In the center of every Upper Xingu settlement
stands a small building (called kuakutu by the
Kalapalo), in which are kept hardwood flutes, called
kagutu, which are played exclusively by men.
Women are not even allowed to look at them, or else
they would be raped. The kuakutu serves as a
storehouse for ceremonial paraphernalia worn by men
at the time of a ritual performance, but it is primarily
a place where men congregate to work and gossip among
themselves, to paint one another before a ceremony,
and to receive payment for ceremonial performances.
The presence of the kagutu precludes women from
entering the kuakutu, and at the same time causes
the Kalapalo to think of the plaza as owned by
men.
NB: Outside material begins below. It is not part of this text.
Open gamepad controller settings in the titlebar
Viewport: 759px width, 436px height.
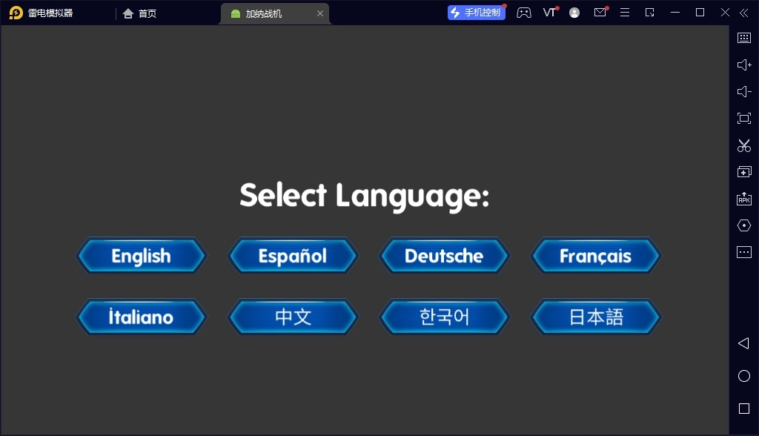tap(524, 13)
Spatially, then, the settlement is conceived
in terms of an opposition between the mens plaza
and the womens space, which is that of the circle
of houses, the sphere of domestic activity.
Although the instruments are prohibited to women,
the language used by the Kalapalo to talk about the
kagutu is characterized by metaphors of female
sexuality. Mythologically, they are described as female.
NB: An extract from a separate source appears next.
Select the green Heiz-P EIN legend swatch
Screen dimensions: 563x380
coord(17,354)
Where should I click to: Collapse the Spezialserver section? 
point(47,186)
Discovered in a fish trap together with the smaller
flute called kuluta and another instrument called
meneuga that is no longer made, the kagutu
is called their younger sister. Their very
shape and appearance are likened to the female sexual
organ: the mouth of this flute is called its vagina
(igïgï), and when the set of kagutu
is stored high in the rafters of the sponsors
house during periods when they are not played, they
are said to be menstruating. Furthermore,
many of the songs played on the kagutu are womens
songs, invested by women in the past and sung by contemporary
women on other occasions (although women may not sing
while the flutes are being played). These songs clearly
reflect a womans point of view, for they refer
to food taboos that women should follow when their children
are sick, the relations between women and their husbands
and lovers, as well as female rivalries.
Similar to the kagutu in many respects
is the womens ritual known as Yamurikumalu,
during which women decorated in the feather ornaments
and ankle rattles normally worn only by men and associated
with their kagutu ritual sing music referring
to male sexuality. There are a number of different types
of songs, some of which refer to the events of the origin
of this ceremony, others replicating the structure of
the mens kagutu performances, and yet others
explicitly mocking individual men for their aggressive
sexuality towards particular women. The mythological
origin of the Yamurikumalu describes how the
original female inventors of the music first acquired
male genitalia, the prowess to attract other women,
and the ability to control supernatural power by applying
various masculine substances to their bodies. These
Monstrous Women, as they are called, thus
became powerful being who, after rejecting their female
roles (seducers of men, child bearers, and guardians
and nurses of infants) play the forbidden kagutu,
hunt and fish like men, and in general exhibit masculine
emotions and capacities.
The sexual attributes to which these rituals
refer are precisely those that are considered repellent
and are thought to pose the most danger to persons of
the opposite sex. For the men, these are the insatiable
female organ and its mysterious and fearful menstrual
processes. (Women follow an elaborate set of menstrual
taboos, including avoidance of fish, and the preparation
of cooked foods.) For the women, masculine dangers are
ever-present in the form of potentially dangerous seminal
substance (an excessive quantity from a number of men
can rot inside a woman and make her seriously ill, for
it cannot agglutinate to form a child), and, even worse,
the aggressive sexual passion of men that is ever threatening
to turn into rape.
Thus, in these rituals, representatives of each
gender enact the threatening aspects of their imagined
model of the opposite sex. These feelings include uncontrollable
sexual feelings, dangerous sexual substances, and sentiments
that emerge in the course of social life (jealousy,
excessive modesty, fear of the opposite sex, or absurd
passions).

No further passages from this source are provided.